Born2bwire · Nov 14, 2005

Originally posted by: Vegitto
Well, how does a CPU work? I don't get it, and I can't find it.. Help?

Here's a quick synopsis: http://www.pcworld.com/howto/article/0,aid,16682,pg,2,00.asp

The instructions can be thought of as being held in an instruction cache. The registers and your data cache are thought of as separate entities in a CPU block diagram. The two (instruction and data cache that is) can be the same cache and just share the memory or they can be separate (it's easier to think about if they're separate). The instruction pointer is quite simply a register that holds the address of your next instruction. So what happens is that the computer looks at the instruction pointer, retrieves the instruction from the memory location referenced from the instruction cache. Now if the instruction is not in the cache, then we need to check the higher memory. In your home PC this means going from L1 cache->L2 cache->RAM->Hard disk. What happens with the caches and memory is a whole other story but for now it's easy to think of it as a black box that will retrieve your instructions (and data). The instructions are coded in what is called a microinstruction. So there is a decoding unit that decodes the bitstream to generate all the needed control signals for the CPU. Once we have fetched our instruction and decoded it, we increment the pointer to the next instruction (the simplest is to assume that the instructions are linear in memory). We then proceed to the registers. The registers are not necessarily the data cache. They are just a small number of registers that hold data for fast use. The data cache is usually incorporated into the CPU's general memory. From the registers we retrieve any needed data for our instruction, like two numbers needed for an ADD. The output of the registers is sent to an ALU (Arithmetic Logic Unit) which then performs any necessary arithmetic or binary logic operation. For example, we could do an addition or subtraction or a bitwise AND. The output from the ALU is then sent to memory, or your data cache. If needed, we write the ALU output to memory or we can retrieve data from the memroy. Then from the memory stage it goes back to the registers, in case we also want to put the data back into the registers (data from the ALU or from the memory).

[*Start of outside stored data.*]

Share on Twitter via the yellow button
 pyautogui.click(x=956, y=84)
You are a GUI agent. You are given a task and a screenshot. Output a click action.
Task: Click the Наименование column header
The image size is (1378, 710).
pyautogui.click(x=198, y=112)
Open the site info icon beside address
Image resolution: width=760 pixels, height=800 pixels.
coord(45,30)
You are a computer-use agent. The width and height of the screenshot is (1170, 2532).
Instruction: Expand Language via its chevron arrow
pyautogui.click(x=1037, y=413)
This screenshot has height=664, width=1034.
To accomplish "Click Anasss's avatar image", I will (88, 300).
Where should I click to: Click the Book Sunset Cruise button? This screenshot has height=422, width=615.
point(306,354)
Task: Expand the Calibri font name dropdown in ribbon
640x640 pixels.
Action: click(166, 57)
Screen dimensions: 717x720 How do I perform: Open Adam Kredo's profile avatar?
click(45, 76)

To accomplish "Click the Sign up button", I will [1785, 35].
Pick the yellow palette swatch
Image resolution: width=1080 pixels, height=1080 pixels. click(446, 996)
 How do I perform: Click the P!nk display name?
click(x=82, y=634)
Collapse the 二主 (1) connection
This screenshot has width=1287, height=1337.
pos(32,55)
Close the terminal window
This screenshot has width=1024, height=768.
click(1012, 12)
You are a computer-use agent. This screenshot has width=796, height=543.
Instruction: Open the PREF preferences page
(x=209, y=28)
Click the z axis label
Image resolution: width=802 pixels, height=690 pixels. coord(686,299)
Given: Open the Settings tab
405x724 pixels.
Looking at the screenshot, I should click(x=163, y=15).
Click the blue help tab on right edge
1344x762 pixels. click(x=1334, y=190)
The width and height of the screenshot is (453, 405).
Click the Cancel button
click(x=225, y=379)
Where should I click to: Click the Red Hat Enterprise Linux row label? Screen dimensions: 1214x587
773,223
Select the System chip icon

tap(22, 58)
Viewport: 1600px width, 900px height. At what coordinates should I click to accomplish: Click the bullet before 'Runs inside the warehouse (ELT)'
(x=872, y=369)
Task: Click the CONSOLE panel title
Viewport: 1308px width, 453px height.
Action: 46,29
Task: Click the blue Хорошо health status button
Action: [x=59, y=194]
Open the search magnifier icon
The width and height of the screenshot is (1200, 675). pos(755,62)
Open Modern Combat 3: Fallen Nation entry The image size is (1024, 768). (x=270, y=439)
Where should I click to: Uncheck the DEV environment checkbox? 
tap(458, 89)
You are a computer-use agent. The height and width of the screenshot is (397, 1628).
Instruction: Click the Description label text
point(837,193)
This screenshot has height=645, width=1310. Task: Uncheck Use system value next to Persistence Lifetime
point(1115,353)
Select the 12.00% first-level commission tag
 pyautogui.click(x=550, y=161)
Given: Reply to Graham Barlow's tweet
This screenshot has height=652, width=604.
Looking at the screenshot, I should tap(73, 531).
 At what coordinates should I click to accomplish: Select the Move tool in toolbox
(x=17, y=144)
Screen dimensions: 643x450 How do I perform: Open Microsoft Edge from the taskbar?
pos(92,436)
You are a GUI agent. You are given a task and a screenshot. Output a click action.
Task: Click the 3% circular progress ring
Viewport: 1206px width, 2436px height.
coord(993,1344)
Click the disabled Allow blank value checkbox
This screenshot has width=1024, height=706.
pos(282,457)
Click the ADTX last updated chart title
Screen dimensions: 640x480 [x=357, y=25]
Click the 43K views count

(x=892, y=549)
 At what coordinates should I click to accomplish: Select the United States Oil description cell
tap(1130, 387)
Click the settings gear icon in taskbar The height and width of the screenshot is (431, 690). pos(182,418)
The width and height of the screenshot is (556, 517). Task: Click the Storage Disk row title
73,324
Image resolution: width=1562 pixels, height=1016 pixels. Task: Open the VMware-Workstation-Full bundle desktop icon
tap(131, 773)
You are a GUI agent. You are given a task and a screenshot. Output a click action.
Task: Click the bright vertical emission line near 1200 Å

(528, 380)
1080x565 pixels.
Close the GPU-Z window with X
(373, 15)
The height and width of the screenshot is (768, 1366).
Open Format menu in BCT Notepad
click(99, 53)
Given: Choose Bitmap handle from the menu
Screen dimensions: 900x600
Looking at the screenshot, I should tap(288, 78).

Memory is always going to be very slow, so we do not always access it on every instruction. Ideally, we only work with the registers and write the results into memory as needed. We can also update the instruction pointer if we are doing a branch (for loop, jump, if statement, etc.). In a simple CPU, the branch is determined by the ALU. For example, for a greater than, equal to, or less than, we do a subtraction of the two items in the ALU and compare them. After we do the ALU stage, we can go back and change the instruction pointer to the necessary memory location (the new memory location is encoded into the microinstruction or referenced in the microinstruction).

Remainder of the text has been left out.